The Family Protection Ordinance requires every head of household to 'maintain a firearm, together with ammunition.' Exemptions cover anyone who doesn't want to: conscientious objectors, felons, the physically or mentally disabled, and anyone who can't afford a gun. No verification mechanism exists. No inspections are conducted. No penalties are enforced. The law is effectively an opinion, codified. It expresses Kennesaw's values without requiring anyone to share them. The ordinance was never challenged in court - probably because no one has standing, since no one has been harmed by an unenforced law.

The Claims

Gun rights advocates claim Kennesaw's crime rate dropped dramatically after the ordinance passed. The statistics are disputed. Kennesaw was a small town in 1982 (roughly 5,000 people) with minimal crime to begin with. The population has grown tenfold since; crime rates reflect regional trends more than local policy. Researchers who've examined the claims find no evidence that mandatory gun ownership reduced crime - Kennesaw's rates track comparable suburban communities regardless of gun laws. The ordinance makes a political statement; it doesn't measurably change behavior or outcomes.

The Identity

Kennesaw has embraced its gun-town reputation. The city promotes itself as a safe community where citizens are armed and prepared. Local businesses sell gun-related merchandise. The ordinance appears in tourism materials. The annual 'Big Shanty Festival' celebrates the city's history (including Civil War heritage) with events that reflect the community's character. Whether residents actually own more guns than comparable suburbs is unknown - no one has surveyed compliance.

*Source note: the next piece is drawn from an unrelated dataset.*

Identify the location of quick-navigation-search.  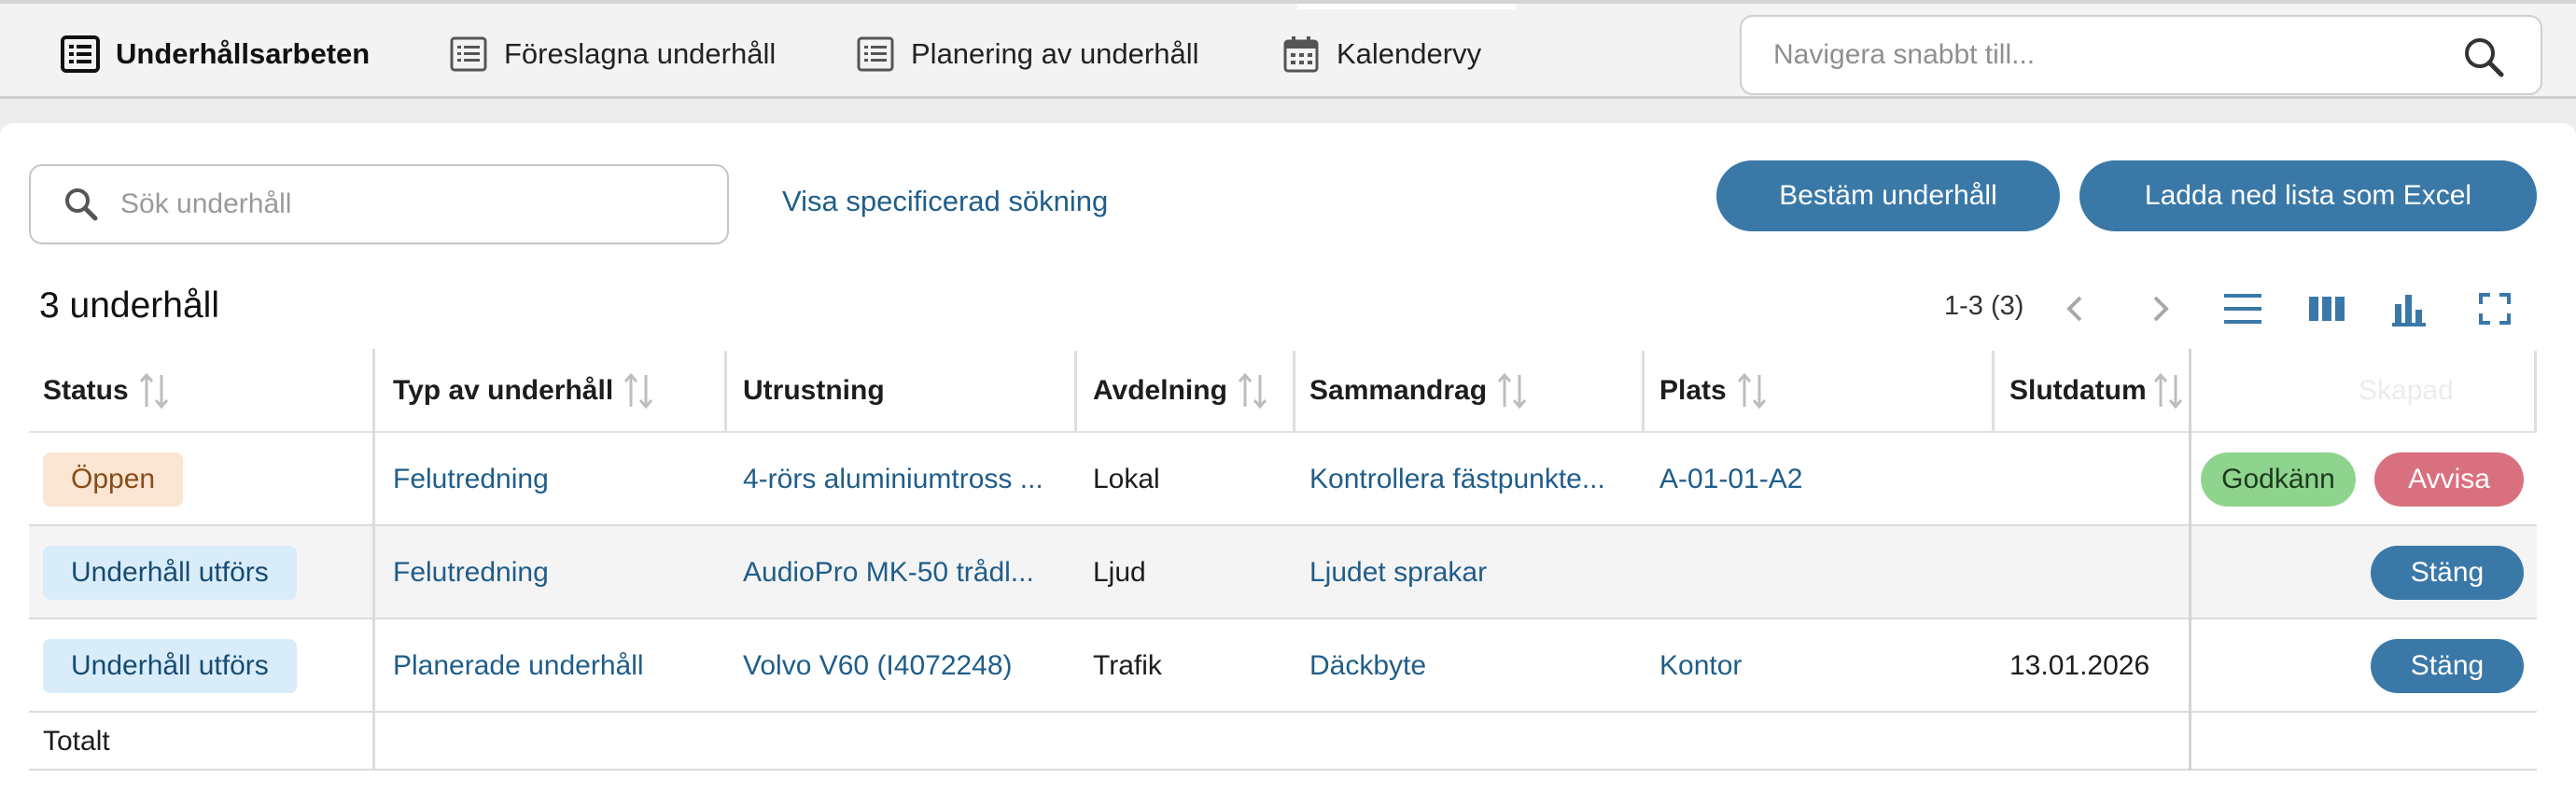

The law works as identity rather than mandate, defining Kennesaw as a place where certain values are formally endorsed.

Visiting Kennesaw

Kennesaw is located in Cobb County, Georgia, roughly 25 miles northwest of Atlanta via Interstate 75. The city offers standard suburban amenities and attractions including Kennesaw Mountain National Battlefield Park, site of a significant Civil War engagement. The Southern Museum of Civil War and Locomotive History displays the 'General,' the famous locomotive from the Great Locomotive Chase. The mandatory gun ordinance is not commemorated with any specific monument or attraction - it's simply part of the city's character. Atlanta provides the nearest major tourist infrastructure. Kennesaw is a prosperous suburb; the gun law hasn't made it notably different from neighboring communities.

From the Air

Located at 34.02°N, 84.62°W in suburban Atlanta, Cobb County, Georgia. From altitude, Kennesaw appears as typical suburban development - residential subdivisions, commercial strips, the forested ridge of Kennesaw Mountain rising to the south. Nothing distinguishes it from neighboring Marietta or Woodstock; the mandatory gun ordinance is invisible from any altitude. The mountain marks Civil War battlefield; the residential areas mark postwar growth. Atlanta sprawls to the southeast. Interstate 75 runs through, carrying commuters to downtown. Kennesaw looks like what it is: a prosperous Atlanta suburb with an unusual law and an identity built around it.